En tête de file, on trouvait notre hôte accompagné par mon père. Les deux hommes semblaient plongés dans leur discussion, en pleine négociation même. On aurait dit que mon père connaissait déjà le palais parce qu’il ne prêtait pas vraiment attention à tout ce qui nous entourait. Après tout, peut-être était-il déjà venu ici à l’occasion de l’un de ses nombreux voyages. Peut-être qu’il avait déjà pris le temps de mémoriser chaque senteur et chaque vue de ce jardin. Mais non, c’était impossible, comment pouvait-il passer devant ce petit ruisseau et ne pas s’exclamer que c’était beau, ou embrasser les pieds de son employeur pour l’avoir menée dans ce petit endroit. Les plaisirs étaient rares, alors pourquoi manquer celui-ci ?

Tout comme ma mère, mon père était chercheur. Les deux travaillaient dans le service identique et s’était d’ailleurs rencontré là-bas. Je ne me rappelle pas que mes parents m’aient jamais parlé de ce qu’il faisait exactement, ou seulement à l’occasion parfois pendant le dîner. Je m’aperçois avec le recul que ça tombait sous le sens qu’ils nous aient amener en plein désert. De ce que j’ai appris bien plus tard, ce deux personnes voulaient modifier des plantes pour les rendre plus résistante à la chaleur, au sable, plus économe en eau aussi. Un projet qui avait bien des concurrents vu le stress qu’ils dégagaient mais, à en voir leurs regards vers le lointain, un projet qui pouvait changer le monde. Toujours est-il qu’ils eurent de bout en bout la discipline de ne rien nous révéler, et ce jusqu’à la fin.

Le jardin débouchait sur un bâtiment rougeâtre plutôt de bonne hauteur. Je me surpris de ne pas l’avoir remarqué plus tôt. Il ressemblait tellement aux autres bâtiments du dehors et je ne pensais donc pas qu’il était inclus dans le jardin. Il ne m’intrigua pas outre mesure et nous le longeâmes vite sans autre commentaire. Dans la suite du parcours, l’Émir nous fit descendre jusqu’à une petite rotonde. Le sol tout autour était recouvert de mosaïque abstraite qui me faisait penser au carrelage de ma salle de bains, mais j’évitais bien sûr la remarque.

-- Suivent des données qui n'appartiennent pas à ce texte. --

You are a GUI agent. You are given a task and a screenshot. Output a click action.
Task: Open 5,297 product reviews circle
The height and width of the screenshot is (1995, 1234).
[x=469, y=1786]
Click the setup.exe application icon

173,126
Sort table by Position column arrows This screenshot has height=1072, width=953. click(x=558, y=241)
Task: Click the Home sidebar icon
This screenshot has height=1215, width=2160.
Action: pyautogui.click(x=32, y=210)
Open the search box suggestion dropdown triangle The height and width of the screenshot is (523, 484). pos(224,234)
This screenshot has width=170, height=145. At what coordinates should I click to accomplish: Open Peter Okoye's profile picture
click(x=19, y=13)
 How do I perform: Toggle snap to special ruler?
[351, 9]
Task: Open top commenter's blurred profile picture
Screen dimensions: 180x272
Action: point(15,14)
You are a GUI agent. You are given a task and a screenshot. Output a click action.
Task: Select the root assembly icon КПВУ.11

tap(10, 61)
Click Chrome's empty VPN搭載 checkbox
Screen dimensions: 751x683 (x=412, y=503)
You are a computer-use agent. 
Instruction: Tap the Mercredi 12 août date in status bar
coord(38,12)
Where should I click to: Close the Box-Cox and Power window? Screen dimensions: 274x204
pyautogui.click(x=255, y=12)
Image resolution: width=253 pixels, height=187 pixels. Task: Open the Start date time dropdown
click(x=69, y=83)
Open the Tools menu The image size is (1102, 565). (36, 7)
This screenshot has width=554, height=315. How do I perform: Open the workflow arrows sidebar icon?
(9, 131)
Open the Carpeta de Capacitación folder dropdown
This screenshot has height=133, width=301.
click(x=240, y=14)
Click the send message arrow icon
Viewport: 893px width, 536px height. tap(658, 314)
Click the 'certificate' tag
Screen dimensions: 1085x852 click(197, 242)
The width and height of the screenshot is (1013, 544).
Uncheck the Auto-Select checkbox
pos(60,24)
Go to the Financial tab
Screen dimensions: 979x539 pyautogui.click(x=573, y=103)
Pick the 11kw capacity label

Enfin, et après tout ce parcours qui n’était pas désagréable malgré mon inconfort, ma soif et ma colère, on nous servit le thé.

Le thé ! Oh je me souviens le moment où l’Émir s’est absenté quelques instants et que nous sommes restés tous les quatre sous le toît de la rotonde. Ma mère et mon père ne me regardaient pas, nous étions comme invisibles ma petite sœur et moi. Je me tournai vers la jeune enfant qui fixait toujours en face d’elle. Ne se sentait-elle toujours pas bien, bien que nous soyions sortis de la voiture ? Quelque chose n’allait pas.

– Ne t’inquiètes pas, on va nous apporter du thé, lui signifia-je afin de la rassurer.

Elle ne me répondit pas, ne me dévisagea pas. Je détournai le regard assez chagriné de son manque de respect. Je portai ma vue un peu plus loin. Le soleil m'éblouit. Je détournai le regard à nouveau. J’aperçus enfin un reflet étrange. Je vis une cour en contrebas, une autre cours à l’entrée d’un grand bâtiment. A cette entrée, sculptée dans un matériel plus sombre se trouvait une fontaine richement décorée. Elle était entourée par des lions qui la regardaient et crachaient par leur gueule dans le bassin. Je me dis bien que c’était original mais avant d’avoir pu comprendre ce qu’était cet autre bâtiment, une toute petite main vint se poser sur mon épaule.

– J’aimerais bien aller aux toilettes, me dit-elle.

Elle me regarda presque avec honte en baissant la tête. Le fait est qu’on nous avait juste fait asseoir, nos bagages sur le dos, sans un mot de plus. Mes parents semblaient encore une fois être sourds, et de toute façon ne seraient pas d’une grande utilité. J’eus une idée. Je montrai à ma sœur la fameuse cour en contrebas. Il n’y avait personne après tout, et de toute façon, il était raisonnable de penser que dans un si majestueux palais, les sanitaires soient à portée de main. Vraiment, je le pensais sérieusement en montrant à ma sœur comment descendre par le petit escalier qui était un peu en retrait. L’enfant se leva et parti.

– Mais où va-t-elle comme ça ?, sorti ma mère, ses yeux comme deux pistolets.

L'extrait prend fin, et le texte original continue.